Después del Diluvio, los nuevos habitantes del planeta se olvidaron de la misericordia divina y desearon hacer célebres sus nombres. Comenzaron a construir una torre que alcanzara al cielo, con lo cual deseaban enfrentar al Dios verdadero. Así nació Babel, y la mayor división de la historia de la humanidad.
Sin embargo, con Dios no se juega. Ellos estaban bien adelantados en la construcción cuando “el Señor envió dos ángeles para que los confundieran en su trabajo” (La historia de la redención, p. 75). La Biblia dice que, hasta aquel tiempo, “tenía […] toda la tierra una sola lengua” (Gén. 11:1). Después de ese evento, nadie más logró entenderse. La arrogancia de esas personas terminó mal. Dios confundió sus idiomas, y ellos fueron esparcidos por la faz de la Tierra.

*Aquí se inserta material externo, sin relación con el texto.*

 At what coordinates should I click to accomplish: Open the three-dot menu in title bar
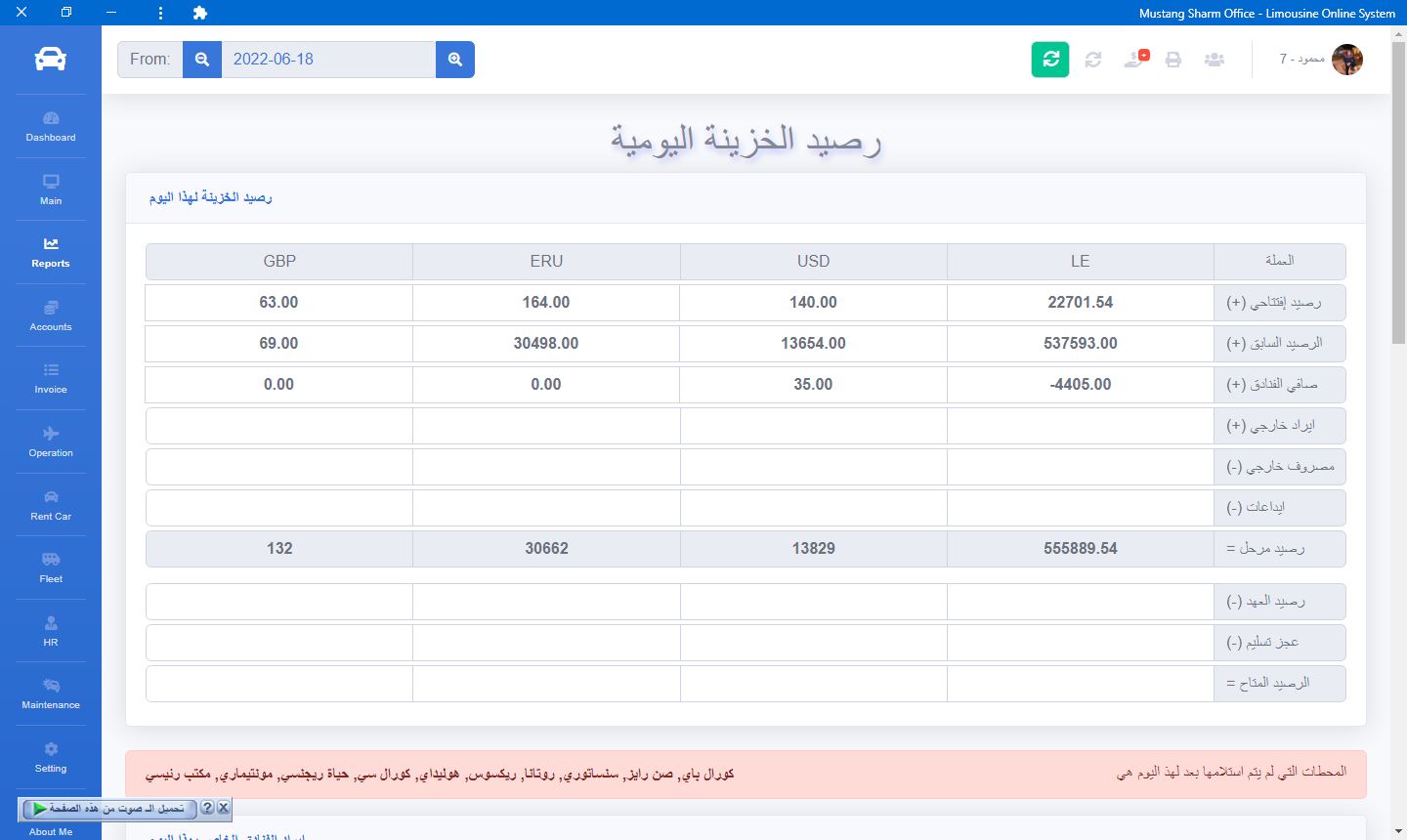[160, 13]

En Hechos 2, el Espíritu Santo hace lo contrario en la vida de los discípulos. Después de orar por el cumplimiento de la promesa del envío del Consolador, ellos recibieron el poder del Espíritu. Millares de personas de diferentes idiomas entendieron el mensaje de los apóstoles y el pueblo de Dios se unió. El Espíritu Santo puede juntar lo que Babilonia separa.
En Babel, los hombres querían hacer su nombre célebre; por eso hubo confusión y división. En Pentecostés, con el poder del Espíritu Santo, los apóstoles glorificaron el nombre de Dios. El resultado no podría haber sido diferente: tres mil personas convertidas y una iglesia unida.
En nuestros días necesitamos el mismo poder para proclamar, a una sola voz, nuestra esperanza. El bautismo del Espíritu Santo es nuestra más urgente necesidad. Dios está ansioso por concedernos esa gracia. Haciéndose eco de las palabras de Jesús, Elena de White afirma: “El Señor está más dispuesto a dar el Espíritu Santo a los que lo sirven que los padres a dar buenas dádivas a sus hijos” (Los hechos de los apóstoles, pp. 41, 42). No existe cumplimiento de la misión sin ese poder. Sobre este punto, John Stott reflexiona: “Antes de mandar a la iglesia al mundo, Cristo envió al Espíritu a la iglesia. El mismo orden necesita ser observado hoy”. Ora hoy por el derramamiento del Espíritu; con él, el pueblo de Dios se une, las confusiones son deshechas y el evangelio es predicado con poder.